My Life As A Courgette is a tiny movie about great big things.
“My Life As A Courgette” is a tiny little movie about great big things. Clocking in at a mere 66 minutes long, you’d be forgiven for expecting something frothy and whimsical to go along with the eye-catchingly colourful character design. In fact, the movie deals with the weightiest and darkest of subject matters with disarming frankness and charm which comes from seeing the world and its evils through the eyes of a child.
When ‘Courgette’ – his mother’s nickname for him – finds himself orphaned after a terrible accident, he struggles to adapt to life in the orphanage, despite the friendship of the policeman who takes him there. Gradually, he learns that the other children are there for similar, sometimes even worse, reasons than he is and discovers that family has little to do with who you’re related to.
There’s a wonderful lightness to Claude Barras’ animated feature and although it touches on alcoholism, deportation, murder, suicide and abuse, it retains an innocence and vulnerability that is simultaneously heart-warming and heart-breaking.
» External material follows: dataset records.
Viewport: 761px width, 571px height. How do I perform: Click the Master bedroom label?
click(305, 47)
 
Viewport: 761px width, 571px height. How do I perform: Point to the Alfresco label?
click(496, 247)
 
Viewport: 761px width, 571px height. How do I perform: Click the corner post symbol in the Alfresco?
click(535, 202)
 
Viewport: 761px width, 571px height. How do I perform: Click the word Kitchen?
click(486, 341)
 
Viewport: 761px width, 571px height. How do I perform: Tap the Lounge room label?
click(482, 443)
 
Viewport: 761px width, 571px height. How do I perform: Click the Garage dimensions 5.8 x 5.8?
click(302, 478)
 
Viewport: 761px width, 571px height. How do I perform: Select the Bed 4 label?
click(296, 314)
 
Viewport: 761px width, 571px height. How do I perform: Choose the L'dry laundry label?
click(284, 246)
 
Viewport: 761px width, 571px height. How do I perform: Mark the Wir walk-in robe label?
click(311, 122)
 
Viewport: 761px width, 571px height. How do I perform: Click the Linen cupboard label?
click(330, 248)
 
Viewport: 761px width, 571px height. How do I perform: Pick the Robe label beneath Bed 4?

There’s little grand, plotted drama, just a series of interconnected character moments and reflections, much like life really. The real genius at work is in the mirror it holds up to the darkness and desperation the adult world can contain and the bittersweet purity of a child’s love for their parent even when that love is neither deserved or reciprocated.
If it sounds like the film is on a downer then I have misled you. “My Life As A Courgette” is a sublime delight, plucking at the heartstrings like a virtuoso harpist giving their finest performance. It’s not blind to the darkest reaches of everyday life but nor is it bound by them, showing that for every black deed and terrible happening, there is light, there is love and there is laughter.